▶ Extrait fourni
◆ ◆ ◆ ◆

Des machines de haute technologie pour les analyses

Parmi les enseignements dispensés aux personnes qui suivent la formation « analyse de documents », et notamment aux gendarmes, l’utilisation des machines n’est pas négligeable.

La plus simple reste le microscope. En observant de près les jets d’encre sur le papier, les experts peuvent reconnaître le type d’impression. Ils déterminent ainsi si le document a été produit chez un particulier ou dans une imprimerie.

Mais d’autres outils de pointe sont plus complexes. La « boîte à lumière », comme l’appellent les gendarmes, est un comparateur vidéo spectral. En plaçant la feuille dans cette boîte fermée, l’utilisateur peut la voir à l’écran. A force de stimulations lumineuses, les écrits apparaissent en différentes teintes selon la chronologie du traçage. De quoi voir efficacement si un mot ou une modification a été apporté au document initial.

◆ ◆ ◆ ◆

▶ Données fournies
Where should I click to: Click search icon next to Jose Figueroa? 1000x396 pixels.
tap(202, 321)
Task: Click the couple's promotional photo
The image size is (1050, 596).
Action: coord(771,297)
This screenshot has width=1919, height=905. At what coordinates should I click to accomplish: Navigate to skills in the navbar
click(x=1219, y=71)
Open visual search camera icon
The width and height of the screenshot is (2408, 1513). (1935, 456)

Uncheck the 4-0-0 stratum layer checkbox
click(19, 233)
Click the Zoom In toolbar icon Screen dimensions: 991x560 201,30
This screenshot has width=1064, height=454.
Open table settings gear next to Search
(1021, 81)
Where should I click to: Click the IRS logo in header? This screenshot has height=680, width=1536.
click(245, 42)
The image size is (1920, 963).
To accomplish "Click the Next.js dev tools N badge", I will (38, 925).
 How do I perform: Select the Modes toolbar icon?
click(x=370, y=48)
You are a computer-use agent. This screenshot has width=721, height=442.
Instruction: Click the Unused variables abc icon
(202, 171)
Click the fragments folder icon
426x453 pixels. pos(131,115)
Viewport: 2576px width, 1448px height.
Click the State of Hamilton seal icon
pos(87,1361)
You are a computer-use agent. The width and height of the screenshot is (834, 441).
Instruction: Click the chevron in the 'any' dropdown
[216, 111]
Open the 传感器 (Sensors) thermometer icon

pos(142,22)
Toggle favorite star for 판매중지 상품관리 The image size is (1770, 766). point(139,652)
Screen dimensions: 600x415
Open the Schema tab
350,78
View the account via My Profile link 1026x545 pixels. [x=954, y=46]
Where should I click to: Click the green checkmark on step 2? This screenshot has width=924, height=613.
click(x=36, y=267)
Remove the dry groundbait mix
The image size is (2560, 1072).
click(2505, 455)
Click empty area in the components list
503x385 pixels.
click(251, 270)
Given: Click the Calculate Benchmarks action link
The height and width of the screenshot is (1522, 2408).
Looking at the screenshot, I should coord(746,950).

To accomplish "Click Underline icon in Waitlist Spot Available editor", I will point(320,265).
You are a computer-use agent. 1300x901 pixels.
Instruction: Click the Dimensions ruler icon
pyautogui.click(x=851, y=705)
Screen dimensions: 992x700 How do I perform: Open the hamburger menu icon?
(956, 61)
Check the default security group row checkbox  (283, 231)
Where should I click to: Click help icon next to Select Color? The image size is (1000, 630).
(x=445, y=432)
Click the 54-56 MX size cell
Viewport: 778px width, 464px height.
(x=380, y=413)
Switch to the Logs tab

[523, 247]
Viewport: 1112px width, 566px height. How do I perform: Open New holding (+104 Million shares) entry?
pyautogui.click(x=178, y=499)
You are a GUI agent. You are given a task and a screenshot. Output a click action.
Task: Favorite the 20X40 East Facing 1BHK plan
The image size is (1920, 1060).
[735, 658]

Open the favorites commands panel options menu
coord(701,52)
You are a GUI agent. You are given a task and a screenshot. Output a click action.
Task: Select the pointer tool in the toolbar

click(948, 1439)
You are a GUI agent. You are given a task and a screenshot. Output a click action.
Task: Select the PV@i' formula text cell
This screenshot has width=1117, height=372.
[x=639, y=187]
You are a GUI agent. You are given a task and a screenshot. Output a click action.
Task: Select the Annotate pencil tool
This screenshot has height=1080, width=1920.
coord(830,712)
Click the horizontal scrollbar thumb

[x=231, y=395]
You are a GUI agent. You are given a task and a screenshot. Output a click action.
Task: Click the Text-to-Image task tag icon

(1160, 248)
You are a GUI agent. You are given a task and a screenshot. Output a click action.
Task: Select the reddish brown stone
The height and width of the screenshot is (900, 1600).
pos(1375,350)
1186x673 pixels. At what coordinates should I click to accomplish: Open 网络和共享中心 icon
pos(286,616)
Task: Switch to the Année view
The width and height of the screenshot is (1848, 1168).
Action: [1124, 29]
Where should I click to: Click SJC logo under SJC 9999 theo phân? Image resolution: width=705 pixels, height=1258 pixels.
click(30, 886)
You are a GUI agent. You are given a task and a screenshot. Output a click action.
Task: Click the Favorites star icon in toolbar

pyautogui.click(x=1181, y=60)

◆ ◆ ◆ ◆

▶ Travail à réaliser
[A] Pour chacun des énoncés suivants, indiquez s'il est conforme au passage sur les machines d'analyse (oui ou non) et citez les mots du passage qui tranchent. (i) Le microscope est présenté comme l'outil le plus simple. (ii) Le comparateur vidéo spectral est un dispositif ouvert. (iii) Au microscope, les experts examinent les jets d'encre sur le papier.
[B] D'après le passage sur les machines d'analyse, de quelle façon les gendarmes désignent-ils le comparateur vidéo spectral ?
[C] Reprenez le passage sur les machines d'analyse à la suite de sa dernière phrase.

▶ Résultats par tâche
[A]
(i) Oui : « La plus simple reste le microscope. »
(ii) Non : « En plaçant la feuille dans cette boîte fermée »
(iii) Oui : « En observant de près les jets d’encre sur le papier »

[B] Ils l'appellent la « boîte à lumière ».

[C]
Un autre appareil sert à réaliser des chromatographies en phase gazeuse. Cette technique est notamment utilisée pour analyser la composition chimique des encres avec précision. Grâce à un système de spectrométrie, qui fait apparaître les différents constituants du produit.

Bientôt une autre formation dédiée à l’analyse de scènes de crime

Fort du succès du partenariat entre le pôle judiciaire de la gendarmerie nationale (PJGN) et l’UCP, une nouvelle formation va voir le jour à la fin de l’année, d’ici à octobre ou novembre. Il s’agit d’une formation « Coordinateur des opérations criminalistiques », pour apprendre à décider des analyses à effectuer en arrivant sur une scène de crime. Celle-ci sera réservée aux gendarmes mais fera intervenir les professeurs de l’université, notamment pour leur apprendre à exploiter des bases de données en tous genres. L’idée étant de tester cette formation à Cergy dans un premier temps, puis de l’étendre à tous les enquêteurs des forces de sécurité.